[ad_1]
Over the previous couple of weeks I’ve been experimenting with chaining collectively massive language fashions.
I dictate emails & weblog posts usually. Just lately, I began utilizing Whisper for drafting emails and paperwork. (Initially there have been some points with reminiscence administration, however I’ve since discovered a compiled model that works properly on my Mac referred to as whisper.cpp)
After tying Google’s Duet I questioned if I might replicate one thing comparable.

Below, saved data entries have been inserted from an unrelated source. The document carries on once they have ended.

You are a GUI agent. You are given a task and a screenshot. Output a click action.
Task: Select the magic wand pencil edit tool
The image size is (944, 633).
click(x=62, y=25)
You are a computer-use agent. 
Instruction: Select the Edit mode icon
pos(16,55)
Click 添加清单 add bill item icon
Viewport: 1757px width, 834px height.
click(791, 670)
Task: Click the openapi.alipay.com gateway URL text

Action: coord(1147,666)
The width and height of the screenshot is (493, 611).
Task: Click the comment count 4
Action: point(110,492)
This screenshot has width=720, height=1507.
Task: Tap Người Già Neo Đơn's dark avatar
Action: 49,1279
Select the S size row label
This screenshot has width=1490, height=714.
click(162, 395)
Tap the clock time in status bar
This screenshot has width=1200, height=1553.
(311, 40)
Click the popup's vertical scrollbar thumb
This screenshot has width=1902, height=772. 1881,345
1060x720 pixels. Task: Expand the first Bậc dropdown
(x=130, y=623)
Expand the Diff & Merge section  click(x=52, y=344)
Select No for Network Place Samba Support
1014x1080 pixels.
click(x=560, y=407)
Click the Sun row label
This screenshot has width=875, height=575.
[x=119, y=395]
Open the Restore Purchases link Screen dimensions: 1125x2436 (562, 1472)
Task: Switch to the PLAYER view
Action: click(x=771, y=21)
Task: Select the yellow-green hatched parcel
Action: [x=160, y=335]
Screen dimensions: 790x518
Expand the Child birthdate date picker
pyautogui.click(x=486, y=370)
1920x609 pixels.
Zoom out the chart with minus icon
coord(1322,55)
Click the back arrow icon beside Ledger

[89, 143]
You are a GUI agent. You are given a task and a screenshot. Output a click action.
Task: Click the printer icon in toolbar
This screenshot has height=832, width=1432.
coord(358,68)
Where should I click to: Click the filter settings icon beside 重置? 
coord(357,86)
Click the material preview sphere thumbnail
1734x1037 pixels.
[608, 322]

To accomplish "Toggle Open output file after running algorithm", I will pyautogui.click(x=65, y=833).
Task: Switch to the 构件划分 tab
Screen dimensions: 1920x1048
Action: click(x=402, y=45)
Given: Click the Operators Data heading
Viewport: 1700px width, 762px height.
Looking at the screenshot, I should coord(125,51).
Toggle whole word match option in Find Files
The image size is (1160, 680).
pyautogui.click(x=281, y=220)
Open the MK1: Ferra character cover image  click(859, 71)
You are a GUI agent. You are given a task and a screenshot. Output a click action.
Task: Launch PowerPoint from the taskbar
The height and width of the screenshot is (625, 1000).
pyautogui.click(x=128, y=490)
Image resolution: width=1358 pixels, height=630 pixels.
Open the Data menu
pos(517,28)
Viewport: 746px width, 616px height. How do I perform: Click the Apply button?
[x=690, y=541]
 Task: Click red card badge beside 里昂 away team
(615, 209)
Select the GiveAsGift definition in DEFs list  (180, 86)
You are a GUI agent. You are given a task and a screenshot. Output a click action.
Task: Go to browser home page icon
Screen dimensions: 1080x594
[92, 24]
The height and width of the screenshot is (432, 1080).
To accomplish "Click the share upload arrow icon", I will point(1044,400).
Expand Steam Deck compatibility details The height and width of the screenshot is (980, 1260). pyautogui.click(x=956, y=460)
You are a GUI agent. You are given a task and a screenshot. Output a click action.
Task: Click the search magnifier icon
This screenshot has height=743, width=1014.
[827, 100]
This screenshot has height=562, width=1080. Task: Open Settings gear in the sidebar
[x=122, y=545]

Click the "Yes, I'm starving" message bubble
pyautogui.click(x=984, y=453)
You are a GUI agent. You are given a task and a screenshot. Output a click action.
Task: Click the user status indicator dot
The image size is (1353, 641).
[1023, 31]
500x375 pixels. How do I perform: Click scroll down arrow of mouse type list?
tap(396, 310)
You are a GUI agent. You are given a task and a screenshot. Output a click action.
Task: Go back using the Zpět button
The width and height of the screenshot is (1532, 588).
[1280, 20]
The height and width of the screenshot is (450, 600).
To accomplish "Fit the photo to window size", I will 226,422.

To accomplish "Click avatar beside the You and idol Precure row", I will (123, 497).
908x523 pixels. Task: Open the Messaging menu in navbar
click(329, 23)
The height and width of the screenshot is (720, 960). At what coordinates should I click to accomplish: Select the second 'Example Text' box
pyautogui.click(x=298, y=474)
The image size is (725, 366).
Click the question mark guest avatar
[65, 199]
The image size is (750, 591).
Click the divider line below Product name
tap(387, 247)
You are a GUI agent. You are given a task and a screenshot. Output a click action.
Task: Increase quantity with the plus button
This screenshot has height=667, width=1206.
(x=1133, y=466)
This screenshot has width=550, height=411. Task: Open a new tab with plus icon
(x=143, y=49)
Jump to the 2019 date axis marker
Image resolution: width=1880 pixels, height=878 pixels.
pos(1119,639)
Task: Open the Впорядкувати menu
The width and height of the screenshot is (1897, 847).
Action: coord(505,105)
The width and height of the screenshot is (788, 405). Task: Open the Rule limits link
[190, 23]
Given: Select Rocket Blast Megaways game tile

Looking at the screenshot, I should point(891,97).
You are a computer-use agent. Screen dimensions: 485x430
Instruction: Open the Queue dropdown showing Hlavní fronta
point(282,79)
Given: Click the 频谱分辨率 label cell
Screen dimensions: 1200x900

I’ve been chaining the Whisper dictation mannequin along with LLaMA 2 mannequin from Fb. When drafting an e-mail, I can dictate a response to LLaMA 2, which can then generate a reply utilizing the context from my authentic e-mail.
To this point it really works generally, however there are some clear limitations:
First, the default tone of the generated emails is way too formal.
Second, if I immediate LLaMA 2 to make use of a extra informal tone, it usually goes too far within the different course. The issue is a scarcity of nuanced context – the suitable stage of familiarity varies significantly between emails to shut colleagues versus board communications or potential buyers. With out that nuance labeled and included into the coaching knowledge, it’s onerous for the mannequin to strike the precise tone.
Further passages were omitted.